There are lots of ways to keep your life fresh, vibrant, and exciting. But they all take a first step, which you have to do for yourself, in your own time and using ways that feel right for you. Over the years, I have experienced (or spoken with friends who have tried) various techniques. One that seems to be continually mentioned is learning how to limit yourself to those experiences about which you feel safe and good, and to recognize the amount of intimacy and awareness you need to stay present and fulfilled. Take a look at my top 15 reminders below. (But remember, this list is not complete, and should not be used as a replacement for a trained
professional therapist.)


  1. Your sexual and social life is not the place to keep up with the Joneses. Do it to keep your own head and heart full, not those of your friends.

  2. Know why you want to socialize with a specific person(s), or do a certain type of activities.

  3. Learn something or better yet “Relearn it”. Show up at a class for something you think you know how to do. Shut-up, sit down and listen, keep your “experiences” out of the class that night. You might just hear why again you enjoyed doing it in the first place.

  4. Learn the difference between lust and intimacy, and know which place you want to operate from.

  5. Take a break or time away. There is no immutable law saying you can’t go a period of time without extra work, being social, or having sex.

  6. Talk to your friends and, especially, your partners about your feelings. This isn’t a time to keep them in the dark. 

  7. Keep in mind that sex and romance is fluid in nature. Therefore, your interest levels and turn-ons will change over time. You may need (and want!) to examine some new techniques or activities.

  8. Break your routines. Modify the style or order in which you do things. Change-up the places you meet people, your seduction techniques, how you dress, the kinds of entertainment you default too or even how you start your day.

  9. Never do anything because you feel you “have to.” Learn to say “NO”.

  10. Do something with a beginner, not to “teach,” but to enjoy the experience of newness, and of learning.

  11. Know what you want, know what you need, and know the differences between them.

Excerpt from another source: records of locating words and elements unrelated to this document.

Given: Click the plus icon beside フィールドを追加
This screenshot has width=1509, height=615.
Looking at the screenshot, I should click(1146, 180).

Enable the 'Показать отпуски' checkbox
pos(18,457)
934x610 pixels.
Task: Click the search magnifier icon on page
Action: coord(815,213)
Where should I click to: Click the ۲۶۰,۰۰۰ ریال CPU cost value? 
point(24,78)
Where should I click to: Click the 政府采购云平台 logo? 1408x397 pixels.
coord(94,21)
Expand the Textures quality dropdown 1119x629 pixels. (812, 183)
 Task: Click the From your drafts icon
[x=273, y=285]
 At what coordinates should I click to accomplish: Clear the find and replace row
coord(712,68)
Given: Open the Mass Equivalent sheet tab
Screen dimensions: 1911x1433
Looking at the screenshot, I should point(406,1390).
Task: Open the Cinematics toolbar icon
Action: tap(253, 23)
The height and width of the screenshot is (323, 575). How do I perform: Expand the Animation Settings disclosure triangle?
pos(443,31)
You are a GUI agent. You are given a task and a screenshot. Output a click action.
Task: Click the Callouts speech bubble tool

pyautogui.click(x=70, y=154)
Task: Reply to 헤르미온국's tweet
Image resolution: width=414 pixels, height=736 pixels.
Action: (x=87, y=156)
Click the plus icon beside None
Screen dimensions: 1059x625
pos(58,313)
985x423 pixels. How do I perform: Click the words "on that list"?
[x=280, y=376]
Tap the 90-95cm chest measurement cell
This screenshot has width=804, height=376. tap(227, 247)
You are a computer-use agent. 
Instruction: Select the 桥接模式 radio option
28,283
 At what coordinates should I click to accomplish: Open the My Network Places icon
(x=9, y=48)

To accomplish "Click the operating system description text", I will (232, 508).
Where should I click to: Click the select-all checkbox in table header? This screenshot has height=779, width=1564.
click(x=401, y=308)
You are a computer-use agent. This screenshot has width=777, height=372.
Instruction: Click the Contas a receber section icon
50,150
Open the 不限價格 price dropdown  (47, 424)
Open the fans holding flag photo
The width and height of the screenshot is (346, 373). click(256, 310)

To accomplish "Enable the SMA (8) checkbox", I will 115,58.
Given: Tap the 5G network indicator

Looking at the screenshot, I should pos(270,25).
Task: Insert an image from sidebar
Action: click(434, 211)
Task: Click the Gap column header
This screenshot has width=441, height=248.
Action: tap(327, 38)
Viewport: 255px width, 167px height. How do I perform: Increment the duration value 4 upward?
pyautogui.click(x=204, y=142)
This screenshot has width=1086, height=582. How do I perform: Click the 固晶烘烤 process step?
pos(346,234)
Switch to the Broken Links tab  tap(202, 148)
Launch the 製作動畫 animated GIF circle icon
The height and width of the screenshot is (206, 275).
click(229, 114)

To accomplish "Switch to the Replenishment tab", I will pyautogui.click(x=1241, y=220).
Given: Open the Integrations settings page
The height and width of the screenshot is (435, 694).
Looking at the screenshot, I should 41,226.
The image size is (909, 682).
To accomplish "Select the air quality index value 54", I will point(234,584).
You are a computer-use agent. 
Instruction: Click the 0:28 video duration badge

  12. Learn to recognize your limits and those of the people around you.

  13. Recognize “what you bring to the table.”

  14. Value yourself.

  15. Be willing to forgive. No one gets it right the first time and can sustain change without practice and the occasional fail.

Remember  – changing patterns takes consistency and rime. It’s a a valuable contribution of energy to yourself so don’t try to cheat it.

Get your printable reminder list here: 15 Reminders for staying Engaged and Present via MentorSF.com

You Do Have It Within You

None of these ideas are unique. Most of us can have a personal “Aha!” moment at any given time. My thinking behind this list is to help you explore different tools to keep in your conscious thoughts while working through your burnout period. Now, ask yourself, “How can I practice more than five from this list daily or weekly?!”